In 1791, he travelled to Naples where he regularly frequented the salon of the British ambassador Sir William Hamilton. He met the ambassador’s wife Emma, famous for her beauty and acting talents: she used her theatrical skills to adopt attitudes inspired by classical statuary.
Twelve of these poses were drawn by Rehberg: these were later engraved by Tommaso Piroli (1754-1824) and published in Rome in 1794 under the title Lady Hamilton’s Attitudes: Twelve Drawings Faithfully Copied from Nature at Naples, and, with Permission, Dedicated to the Right Honorable Sir William Hamilton.
Lady Hamilton
Emma Lyon, Lady Hamilton, was born in Great Neaston (Cheshire) around 1761 and died in Calais on 15 January 1815. Of very humble origins, she worked as a chambermaid before becoming the mistress of the parliamentarian Charles Greville, who introduced her to the painter George Romney. She modelled for him, as well as for Reynolds, Lawrence and Vigée-Lebrun. In 1786, she became the mistress of Sir William Hamilton, ambassador to Naples.

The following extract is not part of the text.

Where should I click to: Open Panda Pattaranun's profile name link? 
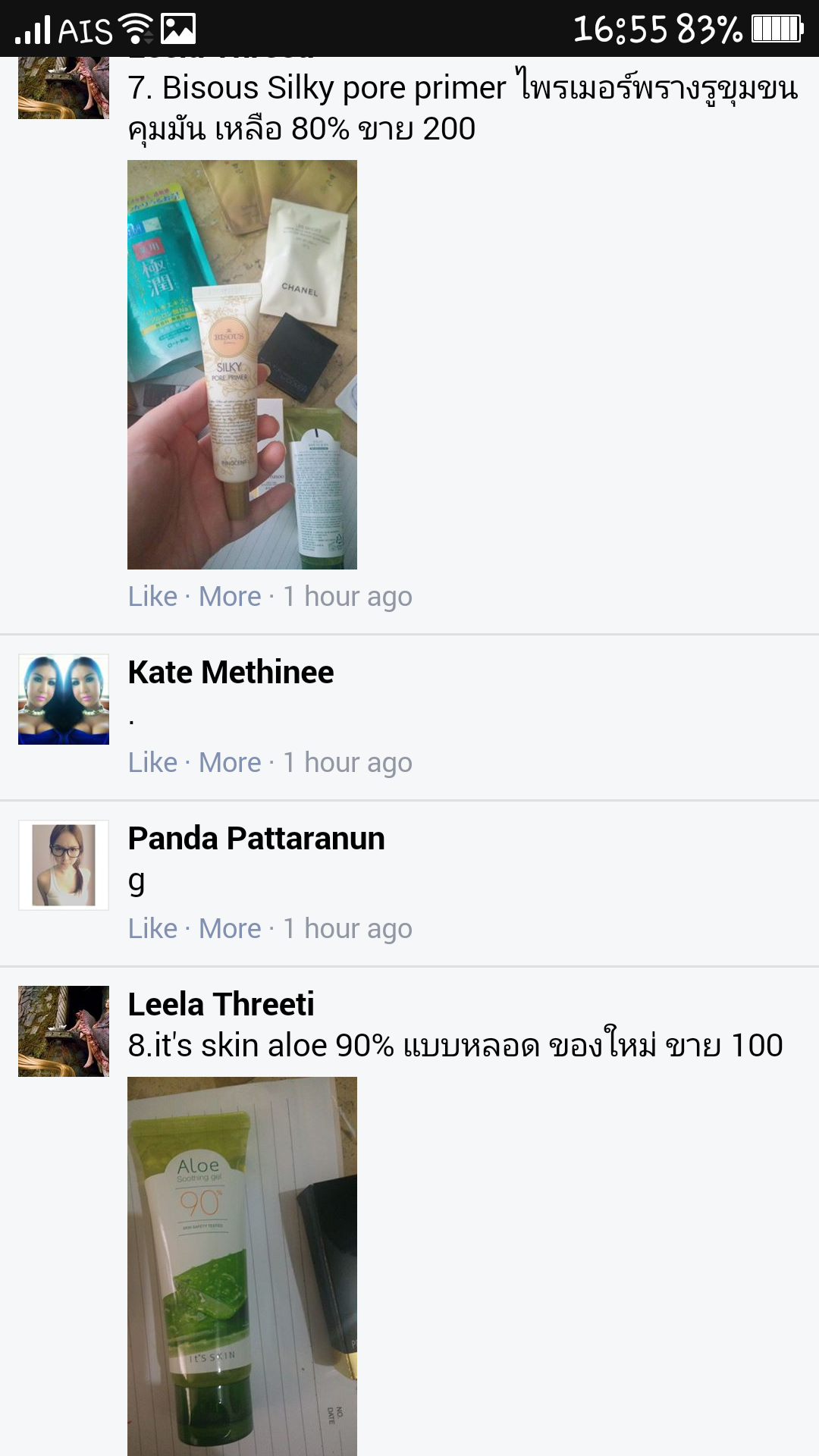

Emma was witty, extremely beautiful and an admirable singer. She played a considerable role at the court of Naples, where her salon, made up of artists, poets and musicians, soon became famous throughout Europe. In May 1791, she married the ambassador in London and, on her return to Italy, she became the friend and confidante of Maria Carolina of Naples: the English government took advantage of this intimacy. During a visit to Naples in 1793, Nelson made Lady Hamilton’s acquaintance; after the Battle of Aboukir (1798), he became her lover in full view of everyone. He took her and her husband on board when Championnet threatened the kingdom of Naples, brought them back from Palermo in 1800, and travelled with them to Vienna, Dresden, Hamburg and England.

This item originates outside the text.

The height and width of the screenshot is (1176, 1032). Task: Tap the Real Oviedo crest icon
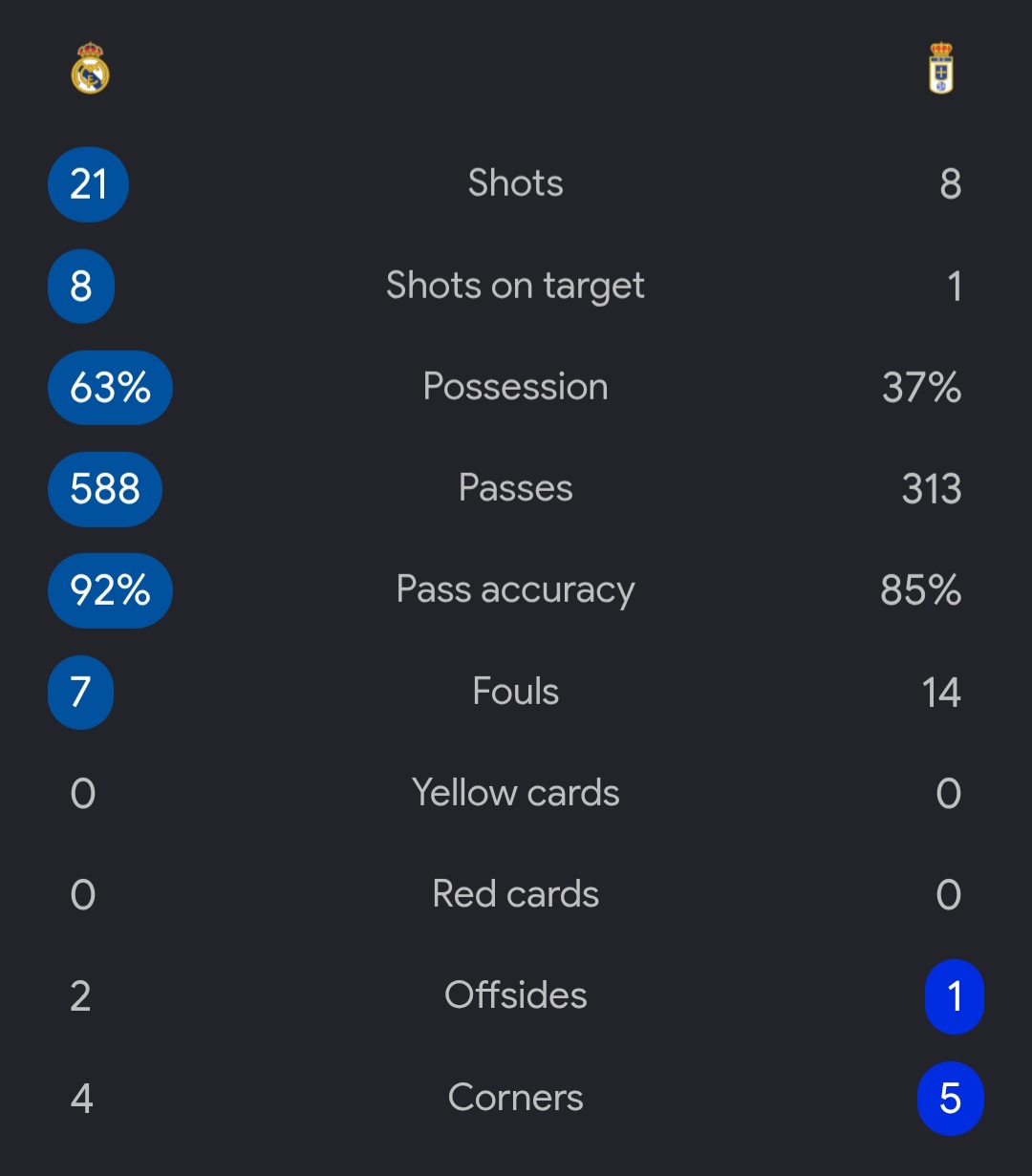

Hamilton’s death (1803) left Emma in a very precarious position. She was burdened with debts and tried in vain, with Nelson’s support, to obtain a pension from either Maria Carolina or the British government as a reward for her diplomatic services. Nelson’s death plunged her completely into poverty; arrested for insolvency in 1843, she was locked up in King’s Bench prison, where she remained for a year, before taking refuge in Calais, where she died.
There are many portraits of Lady Hamilton: the most remarkable are those by Romney and Vigée-Lebrun. Her Memoirs (London, 1815) and Nelson’s Letters to Lady Hamilton (London, 1814, 2 vols. in-8) have been published. Alexandre Dumas’s novel La Favorite is based on her Memoirs.